### Extracted information
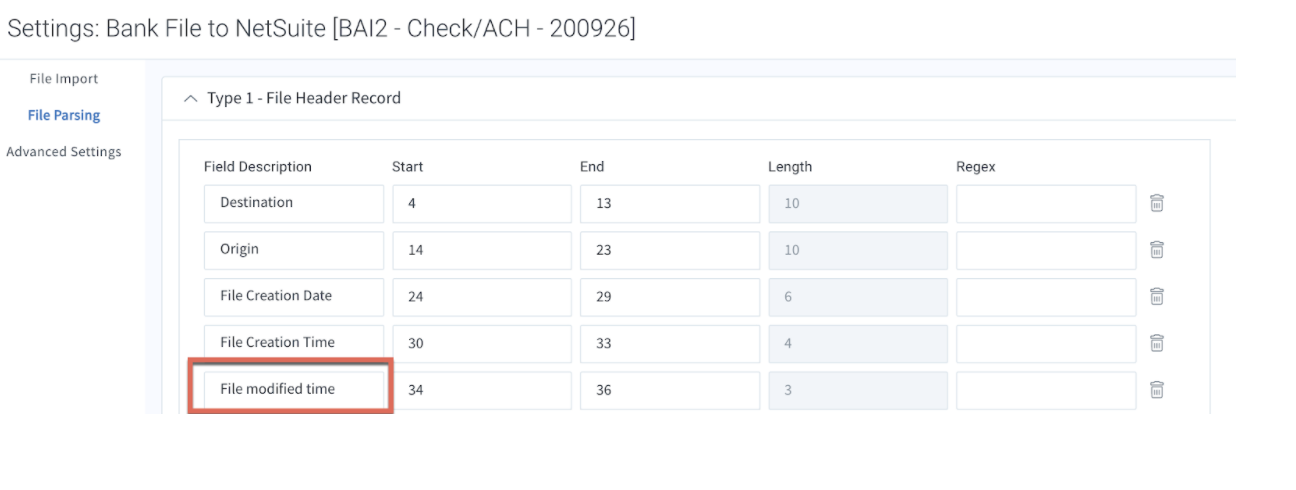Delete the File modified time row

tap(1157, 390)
* * *
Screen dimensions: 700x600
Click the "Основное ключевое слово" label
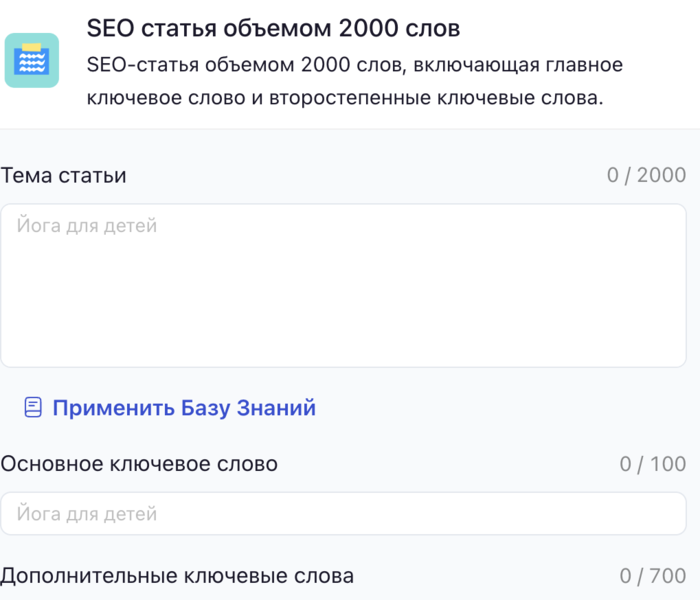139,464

### Your goal
Count the lines in the records that contain the string "ключевое". Give only the number.

### Exercise solution
1